Fast User Story Workshop

Nov 16, 2014 by Barc Category: Agile, Blog, Scrum, Uncategorized 0 comments

Over the past few Sprints, we’ve found that many of the stories we’re trying to estimate or prioritize need more information. Of course, much of the details behind each story should come out during the Planning Session (which we hold the day after the Grooming Session). But, since we are trying to get through many stories at once, we usually don’t realize, until it’s too late, that we’re missing key information.

So, lately, we’ve been trying a fast-paced ‘User Story Workshop’ or ‘Story Time’ every Monday after our Morning Standups to avoid this. That’s 9 days before Grooming.

The process goes like this: every other Monday, we stay after Standup, and, while still milling around a big whiteboard (you can sit if you want), we list out the User Story, Acceptance Criteria (AC), and ‘Doneness Criteria” (Done) definitions on 3 rows, as pictured above.
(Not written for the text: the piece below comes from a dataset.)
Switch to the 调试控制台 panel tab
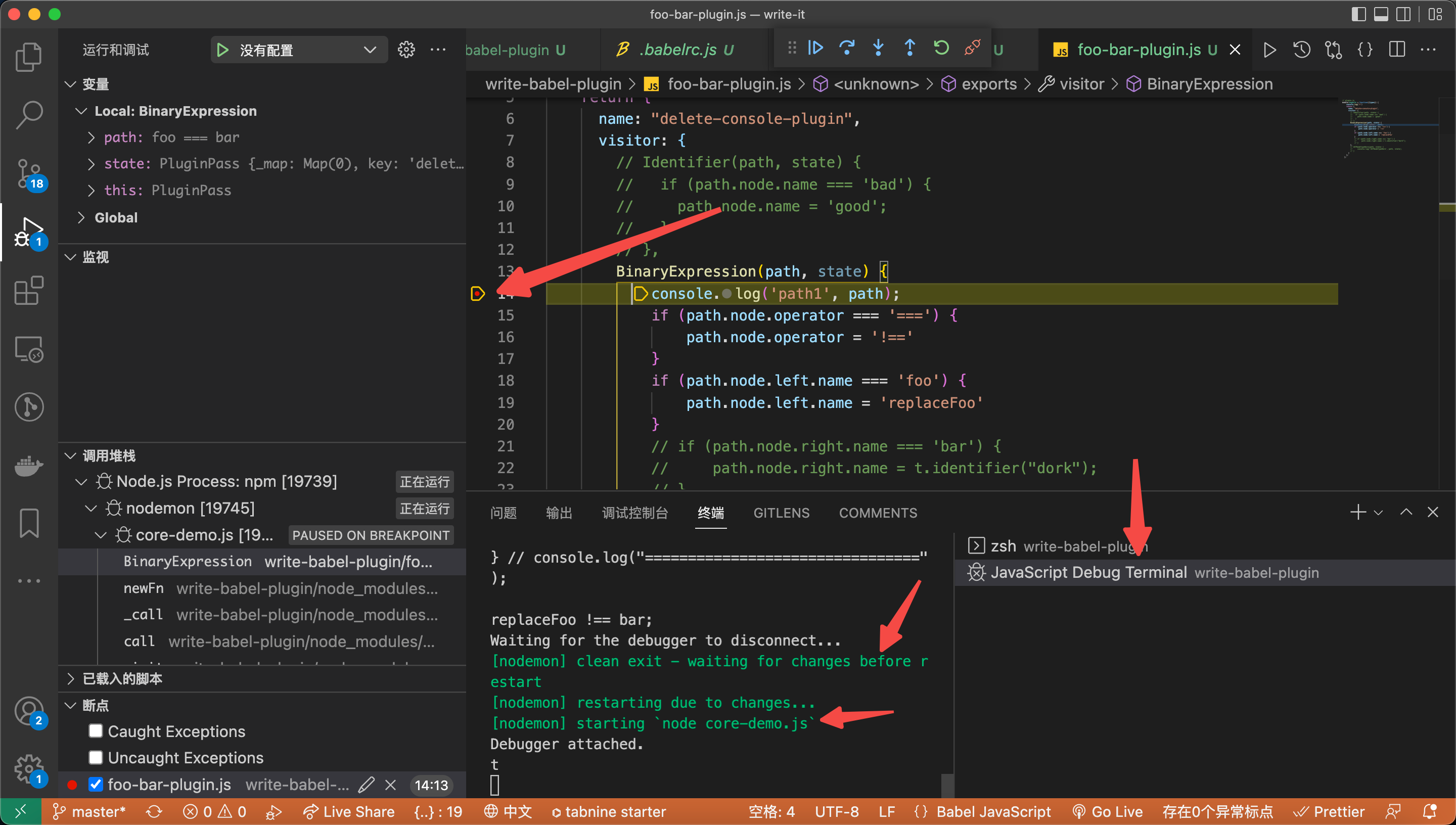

The User Story is what the user wants in a simple statement. The Product Owner usually provides this. The Acceptance Criteria, or ‘AC’, is stated by the Product Owner as what he or she wants to see when the team demos the completed story at the end of the sprint. The “Doneness Criteria,”  or “What’s Done?,” are the behind-the-scenes criteria the story needs to meet before the rest of the team believes it’s a quality deliverable (speed, what servers or browsers it needs to be running on, etc.).

So far this process has been working beautifully–thanks to our many large whiteboards and strong Scrum Masters. We are able to run through most of the stories queued up for the next sprint pretty quickly (less than an hour every two weeks), and identify the stories that need more thought before then come into Grooming.

Everybody gets involved: QA, Creative, Engineers, the PO. All grab a pen and start writing. It’s exciting and has really helped us cut down on stories that don’t get completed in the sprint.